For, while rumours circulated of his being seen in Paris later, it's pretty certain that he booted the bucket and, shortly thereafter, ascended to stand before the celestial ways and means sub-committee. Even so, many councillors today still wear steel collars to public meetings and hustings.
Brodie's legacy runs deeper than that. There's a Deacon Brodie's pub near the spot where he was hanged, an unlucky locale for me as once, when a young man, I arrived there for a date to find the broad under advisement had invited half a dozen other guys.
I reached the last two then blew it when I ridiculed David Bowie for calling his son Zowie. The wench had afflicted her sprog similarly - what were the chances? - and I exited stage-left with remnants in my hair of a packet of cheese and onion crisps emptied thereon.
At an arguably more intellectual level, the story of Deacon Brodie created an odd obsession in Scottish literary and even political circles with the idea of a double-life.
Robert Louis Stevenson was inspired by the tale to write The Strange Case of Dr Jekyll and Mr Hyde, which was perhaps more accurately about a split personality.

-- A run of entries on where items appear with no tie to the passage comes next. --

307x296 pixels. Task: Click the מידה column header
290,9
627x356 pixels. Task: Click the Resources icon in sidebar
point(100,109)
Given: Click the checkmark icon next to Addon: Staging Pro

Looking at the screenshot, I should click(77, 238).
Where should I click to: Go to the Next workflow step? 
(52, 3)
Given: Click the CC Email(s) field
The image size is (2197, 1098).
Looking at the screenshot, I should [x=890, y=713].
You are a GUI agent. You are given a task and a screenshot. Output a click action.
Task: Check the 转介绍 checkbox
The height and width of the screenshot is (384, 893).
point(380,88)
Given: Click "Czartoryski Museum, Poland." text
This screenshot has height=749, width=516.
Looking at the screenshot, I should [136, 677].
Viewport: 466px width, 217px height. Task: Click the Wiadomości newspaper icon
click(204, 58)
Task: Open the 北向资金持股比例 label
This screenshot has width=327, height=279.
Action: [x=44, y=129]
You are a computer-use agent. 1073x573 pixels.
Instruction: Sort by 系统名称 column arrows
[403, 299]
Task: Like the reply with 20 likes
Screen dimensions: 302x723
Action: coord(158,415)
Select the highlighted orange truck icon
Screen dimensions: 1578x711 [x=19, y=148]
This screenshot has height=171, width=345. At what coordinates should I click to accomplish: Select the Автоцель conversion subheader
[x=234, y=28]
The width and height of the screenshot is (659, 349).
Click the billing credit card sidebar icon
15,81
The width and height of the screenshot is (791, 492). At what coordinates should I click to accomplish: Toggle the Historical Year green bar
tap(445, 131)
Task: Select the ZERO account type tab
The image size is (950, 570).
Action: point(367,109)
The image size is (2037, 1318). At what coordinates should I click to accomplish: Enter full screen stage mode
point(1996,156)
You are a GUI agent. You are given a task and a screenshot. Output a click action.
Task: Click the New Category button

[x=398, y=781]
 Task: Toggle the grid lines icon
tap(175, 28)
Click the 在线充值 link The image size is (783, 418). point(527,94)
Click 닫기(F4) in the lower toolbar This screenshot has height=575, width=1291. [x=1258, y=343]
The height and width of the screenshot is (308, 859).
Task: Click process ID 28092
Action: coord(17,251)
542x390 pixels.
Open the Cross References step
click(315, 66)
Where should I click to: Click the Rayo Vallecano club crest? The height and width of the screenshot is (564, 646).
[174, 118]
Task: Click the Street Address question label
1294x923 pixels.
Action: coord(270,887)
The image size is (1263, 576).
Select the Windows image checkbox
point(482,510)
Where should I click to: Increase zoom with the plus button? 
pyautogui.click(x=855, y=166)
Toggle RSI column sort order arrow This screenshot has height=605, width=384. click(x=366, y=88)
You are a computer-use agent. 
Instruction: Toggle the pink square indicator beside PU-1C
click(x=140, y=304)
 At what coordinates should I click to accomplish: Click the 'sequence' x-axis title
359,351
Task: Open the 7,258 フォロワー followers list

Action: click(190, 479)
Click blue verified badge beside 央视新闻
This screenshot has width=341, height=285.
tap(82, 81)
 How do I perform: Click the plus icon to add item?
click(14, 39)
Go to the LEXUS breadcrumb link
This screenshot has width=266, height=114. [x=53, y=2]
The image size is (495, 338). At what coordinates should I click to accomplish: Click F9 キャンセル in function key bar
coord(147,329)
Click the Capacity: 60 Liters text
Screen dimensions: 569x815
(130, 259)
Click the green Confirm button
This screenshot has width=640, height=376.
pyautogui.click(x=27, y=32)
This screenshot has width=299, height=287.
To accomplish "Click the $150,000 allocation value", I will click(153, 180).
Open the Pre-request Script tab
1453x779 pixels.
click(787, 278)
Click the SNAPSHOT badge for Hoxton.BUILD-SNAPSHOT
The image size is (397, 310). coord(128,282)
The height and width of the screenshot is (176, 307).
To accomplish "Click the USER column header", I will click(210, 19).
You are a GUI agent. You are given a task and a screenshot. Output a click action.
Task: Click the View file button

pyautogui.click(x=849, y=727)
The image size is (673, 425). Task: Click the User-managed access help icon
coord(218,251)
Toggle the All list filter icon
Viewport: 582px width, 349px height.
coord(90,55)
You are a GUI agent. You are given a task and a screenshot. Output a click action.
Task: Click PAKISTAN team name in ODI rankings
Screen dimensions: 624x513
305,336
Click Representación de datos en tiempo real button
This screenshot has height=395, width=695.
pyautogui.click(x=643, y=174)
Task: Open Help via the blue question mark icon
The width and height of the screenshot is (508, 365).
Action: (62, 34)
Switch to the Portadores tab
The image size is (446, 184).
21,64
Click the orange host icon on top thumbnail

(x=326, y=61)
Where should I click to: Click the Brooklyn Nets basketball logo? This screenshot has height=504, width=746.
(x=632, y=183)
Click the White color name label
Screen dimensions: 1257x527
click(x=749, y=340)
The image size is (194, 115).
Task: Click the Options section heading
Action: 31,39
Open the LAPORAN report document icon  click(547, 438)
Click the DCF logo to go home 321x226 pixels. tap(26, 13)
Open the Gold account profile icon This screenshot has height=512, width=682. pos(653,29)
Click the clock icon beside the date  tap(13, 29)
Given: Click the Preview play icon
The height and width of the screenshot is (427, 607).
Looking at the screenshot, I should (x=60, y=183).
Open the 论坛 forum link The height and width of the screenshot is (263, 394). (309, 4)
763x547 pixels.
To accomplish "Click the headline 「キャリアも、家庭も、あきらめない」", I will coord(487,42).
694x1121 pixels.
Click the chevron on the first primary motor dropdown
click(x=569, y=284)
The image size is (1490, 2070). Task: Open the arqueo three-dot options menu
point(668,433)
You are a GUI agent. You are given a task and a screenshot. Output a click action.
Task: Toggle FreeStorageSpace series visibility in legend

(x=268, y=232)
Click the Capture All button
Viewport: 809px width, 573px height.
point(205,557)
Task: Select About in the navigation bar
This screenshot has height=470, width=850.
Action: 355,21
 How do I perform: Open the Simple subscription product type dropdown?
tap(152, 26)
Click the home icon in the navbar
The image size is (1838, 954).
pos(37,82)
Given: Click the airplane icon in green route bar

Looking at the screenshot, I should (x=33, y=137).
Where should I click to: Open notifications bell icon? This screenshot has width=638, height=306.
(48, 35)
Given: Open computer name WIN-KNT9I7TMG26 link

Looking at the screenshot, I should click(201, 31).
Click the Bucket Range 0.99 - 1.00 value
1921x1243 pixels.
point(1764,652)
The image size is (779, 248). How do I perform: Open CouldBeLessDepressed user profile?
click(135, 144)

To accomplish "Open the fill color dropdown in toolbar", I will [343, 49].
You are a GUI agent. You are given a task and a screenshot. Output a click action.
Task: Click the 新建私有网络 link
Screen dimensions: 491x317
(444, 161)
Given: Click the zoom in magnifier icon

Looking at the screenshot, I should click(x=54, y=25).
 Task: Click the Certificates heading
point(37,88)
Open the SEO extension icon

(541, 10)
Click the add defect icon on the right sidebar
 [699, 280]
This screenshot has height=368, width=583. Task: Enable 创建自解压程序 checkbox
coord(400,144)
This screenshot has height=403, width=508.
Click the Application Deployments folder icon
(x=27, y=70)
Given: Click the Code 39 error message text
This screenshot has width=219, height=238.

Politically, Scotia Minor is weel kent for its split personality (Scottish/British; chest-beating/running away) but, years before the independence referendum, way back in the Eighties, magazines like Radical Scotland and Cencrastus used to refer frequently to the "Caledonian Antisyzygy".
The latter word infuriated me, as I didn't know how to say it and found no echo of it in my ancient linguistic cellars. Supposedly, it refers to contradictory aspects in one brain or culture.
Hugh MacDiarmid wrote about it in the 1930s, with reference to Gaelic. I hope BBC Alba don't make a programme about that too. Deacon Brodie is one thing. And he was another thing too.